Records supplied —
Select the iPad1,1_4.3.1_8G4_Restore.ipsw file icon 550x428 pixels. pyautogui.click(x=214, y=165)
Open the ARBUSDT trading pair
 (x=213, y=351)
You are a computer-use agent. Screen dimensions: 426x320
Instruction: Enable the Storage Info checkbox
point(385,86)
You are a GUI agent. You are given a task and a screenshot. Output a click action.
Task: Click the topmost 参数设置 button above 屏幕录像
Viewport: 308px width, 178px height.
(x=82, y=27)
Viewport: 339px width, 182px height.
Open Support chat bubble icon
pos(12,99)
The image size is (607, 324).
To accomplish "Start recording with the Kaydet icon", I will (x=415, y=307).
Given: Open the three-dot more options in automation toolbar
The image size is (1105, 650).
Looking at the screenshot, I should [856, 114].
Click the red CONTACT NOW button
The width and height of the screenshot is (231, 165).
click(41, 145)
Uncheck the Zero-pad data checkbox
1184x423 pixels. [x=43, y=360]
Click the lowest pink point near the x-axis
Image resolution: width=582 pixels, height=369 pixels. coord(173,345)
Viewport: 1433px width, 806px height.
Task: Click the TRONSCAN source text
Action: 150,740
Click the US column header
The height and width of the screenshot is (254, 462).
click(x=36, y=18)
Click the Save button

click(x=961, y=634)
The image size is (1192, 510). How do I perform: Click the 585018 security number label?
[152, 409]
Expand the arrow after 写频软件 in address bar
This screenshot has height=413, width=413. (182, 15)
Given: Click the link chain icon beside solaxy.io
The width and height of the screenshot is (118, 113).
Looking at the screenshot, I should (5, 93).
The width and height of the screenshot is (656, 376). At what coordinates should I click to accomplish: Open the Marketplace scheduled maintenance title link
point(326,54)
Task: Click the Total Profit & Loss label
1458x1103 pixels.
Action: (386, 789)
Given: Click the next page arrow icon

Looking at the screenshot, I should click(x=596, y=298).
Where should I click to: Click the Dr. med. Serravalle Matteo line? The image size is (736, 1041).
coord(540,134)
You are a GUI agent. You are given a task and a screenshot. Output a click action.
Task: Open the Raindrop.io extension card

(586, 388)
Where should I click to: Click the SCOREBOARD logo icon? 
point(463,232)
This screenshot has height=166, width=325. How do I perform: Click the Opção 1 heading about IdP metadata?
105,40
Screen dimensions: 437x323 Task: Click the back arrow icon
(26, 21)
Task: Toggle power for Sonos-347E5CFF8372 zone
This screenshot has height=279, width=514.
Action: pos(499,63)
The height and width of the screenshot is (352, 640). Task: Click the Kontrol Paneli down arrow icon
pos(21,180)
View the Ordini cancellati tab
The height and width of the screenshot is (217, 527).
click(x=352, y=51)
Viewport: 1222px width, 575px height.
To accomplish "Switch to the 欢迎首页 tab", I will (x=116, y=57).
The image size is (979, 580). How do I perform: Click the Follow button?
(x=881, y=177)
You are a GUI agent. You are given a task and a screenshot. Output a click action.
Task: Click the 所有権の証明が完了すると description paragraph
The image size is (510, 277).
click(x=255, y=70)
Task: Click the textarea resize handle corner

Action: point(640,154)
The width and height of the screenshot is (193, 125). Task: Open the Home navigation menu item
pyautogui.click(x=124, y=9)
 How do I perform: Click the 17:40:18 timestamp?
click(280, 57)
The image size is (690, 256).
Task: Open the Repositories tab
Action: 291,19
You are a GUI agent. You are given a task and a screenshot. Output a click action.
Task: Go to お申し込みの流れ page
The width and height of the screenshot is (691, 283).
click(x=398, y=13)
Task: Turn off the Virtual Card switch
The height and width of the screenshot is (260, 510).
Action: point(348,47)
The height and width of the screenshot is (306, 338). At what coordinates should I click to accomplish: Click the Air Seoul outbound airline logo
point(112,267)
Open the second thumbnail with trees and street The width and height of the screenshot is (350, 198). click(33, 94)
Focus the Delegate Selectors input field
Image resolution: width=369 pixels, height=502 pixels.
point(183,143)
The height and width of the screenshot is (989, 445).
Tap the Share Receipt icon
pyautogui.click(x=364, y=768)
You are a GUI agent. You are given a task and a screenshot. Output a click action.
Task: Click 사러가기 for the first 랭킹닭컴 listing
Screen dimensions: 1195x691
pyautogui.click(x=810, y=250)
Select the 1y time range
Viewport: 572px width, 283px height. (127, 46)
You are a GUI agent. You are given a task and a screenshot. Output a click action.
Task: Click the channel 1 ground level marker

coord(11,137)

The task — Once you have read the material, set it down again word for word.

Task result —
Select the iPad1,1_4.3.1_8G4_Restore.ipsw file icon 550x428 pixels. pyautogui.click(x=214, y=165)
Open the ARBUSDT trading pair
 (x=213, y=351)
You are a computer-use agent. Screen dimensions: 426x320
Instruction: Enable the Storage Info checkbox
point(385,86)
You are a GUI agent. You are given a task and a screenshot. Output a click action.
Task: Click the topmost 参数设置 button above 屏幕录像
Viewport: 308px width, 178px height.
(x=82, y=27)
Viewport: 339px width, 182px height.
Open Support chat bubble icon
pos(12,99)
The image size is (607, 324).
To accomplish "Start recording with the Kaydet icon", I will (x=415, y=307).
Given: Open the three-dot more options in automation toolbar
The image size is (1105, 650).
Looking at the screenshot, I should [856, 114].
Click the red CONTACT NOW button
The width and height of the screenshot is (231, 165).
click(41, 145)
Uncheck the Zero-pad data checkbox
1184x423 pixels. [x=43, y=360]
Click the lowest pink point near the x-axis
Image resolution: width=582 pixels, height=369 pixels. coord(173,345)
Viewport: 1433px width, 806px height.
Task: Click the TRONSCAN source text
Action: 150,740
Click the US column header
The height and width of the screenshot is (254, 462).
click(x=36, y=18)
Click the Save button

click(x=961, y=634)
The image size is (1192, 510). How do I perform: Click the 585018 security number label?
[152, 409]
Expand the arrow after 写频软件 in address bar
This screenshot has height=413, width=413. (182, 15)
Given: Click the link chain icon beside solaxy.io
The width and height of the screenshot is (118, 113).
Looking at the screenshot, I should (5, 93).
The width and height of the screenshot is (656, 376). At what coordinates should I click to accomplish: Open the Marketplace scheduled maintenance title link
point(326,54)
Task: Click the Total Profit & Loss label
1458x1103 pixels.
Action: (386, 789)
Given: Click the next page arrow icon

Looking at the screenshot, I should click(x=596, y=298).
Where should I click to: Click the Dr. med. Serravalle Matteo line? The image size is (736, 1041).
coord(540,134)
You are a GUI agent. You are given a task and a screenshot. Output a click action.
Task: Open the Raindrop.io extension card

(586, 388)
Where should I click to: Click the SCOREBOARD logo icon? 
point(463,232)
This screenshot has height=166, width=325. How do I perform: Click the Opção 1 heading about IdP metadata?
105,40
Screen dimensions: 437x323 Task: Click the back arrow icon
(26, 21)
Task: Toggle power for Sonos-347E5CFF8372 zone
This screenshot has height=279, width=514.
Action: pos(499,63)
The height and width of the screenshot is (352, 640). Task: Click the Kontrol Paneli down arrow icon
pos(21,180)
View the Ordini cancellati tab
The height and width of the screenshot is (217, 527).
click(x=352, y=51)
Viewport: 1222px width, 575px height.
To accomplish "Switch to the 欢迎首页 tab", I will (x=116, y=57).
The image size is (979, 580). How do I perform: Click the Follow button?
(x=881, y=177)
You are a GUI agent. You are given a task and a screenshot. Output a click action.
Task: Click the 所有権の証明が完了すると description paragraph
The image size is (510, 277).
click(x=255, y=70)
Task: Click the textarea resize handle corner

Action: point(640,154)
The width and height of the screenshot is (193, 125). Task: Open the Home navigation menu item
pyautogui.click(x=124, y=9)
 How do I perform: Click the 17:40:18 timestamp?
click(280, 57)
The image size is (690, 256).
Task: Open the Repositories tab
Action: 291,19
You are a GUI agent. You are given a task and a screenshot. Output a click action.
Task: Go to お申し込みの流れ page
The width and height of the screenshot is (691, 283).
click(x=398, y=13)
Task: Turn off the Virtual Card switch
The height and width of the screenshot is (260, 510).
Action: point(348,47)
The height and width of the screenshot is (306, 338). At what coordinates should I click to accomplish: Click the Air Seoul outbound airline logo
point(112,267)
Open the second thumbnail with trees and street The width and height of the screenshot is (350, 198). click(33, 94)
Focus the Delegate Selectors input field
Image resolution: width=369 pixels, height=502 pixels.
point(183,143)
The height and width of the screenshot is (989, 445).
Tap the Share Receipt icon
pyautogui.click(x=364, y=768)
You are a GUI agent. You are given a task and a screenshot. Output a click action.
Task: Click 사러가기 for the first 랭킹닭컴 listing
Screen dimensions: 1195x691
pyautogui.click(x=810, y=250)
Select the 1y time range
Viewport: 572px width, 283px height. (127, 46)
You are a GUI agent. You are given a task and a screenshot. Output a click action.
Task: Click the channel 1 ground level marker

coord(11,137)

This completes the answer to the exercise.